The more an AI system can do, the more important it becomes to govern not only the model, but the decision-to-action pathway.
AGCP was created for this transition.
The AI Governance Control Plane, or AGCP, focuses on runtime governance capability for autonomous, agentic, and AI-enabled decision systems. It provides a framework for evaluating whether governance is connected to operational behavior, not merely documented as organizational intent.
Governance control-plane architecture
AGCP defines a control-plane approach for mediating AI-enabled decisions, constraints, approvals, and execution authorization.
Assessment criteria
AGCP supports evaluation of runtime governance capabilities, including authority boundaries, policy evaluation, evidence handling, and execution controls.
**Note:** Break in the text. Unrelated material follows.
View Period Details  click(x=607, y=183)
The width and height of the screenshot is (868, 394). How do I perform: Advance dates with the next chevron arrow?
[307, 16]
Conformance and registry pathway
AGCP is designed to support structured conformance assessment and registry visibility for systems that demonstrate governance capability.
Who needs runtime governance?
Procurement teams
Need criteria for evaluating whether AI vendors can demonstrate governed autonomy and runtime accountability.
Risk and audit teams
Need evidence that governance controls operate, produce records, and can be reviewed after deployment.
Security leaders
Need confidence that AI-enabled actions are authorized, constrained, and aligned with enterprise security requirements.
Enterprise architects
Need architectural patterns for connecting governance requirements to deployed systems and execution pathways.
AI vendors and founders
Need a way to demonstrate runtime governance capability to buyers, risk teams, and enterprise review processes.
Implementation partners
Need repeatable methods for designing, assessing, and improving governed AI systems.
From AI governance to governed AI operation
Runtime governance is the next step in AI assurance. AGCP helps organizations move from policy statements and governance intentions toward assessable, operational governance capabilities for autonomous and agentic systems.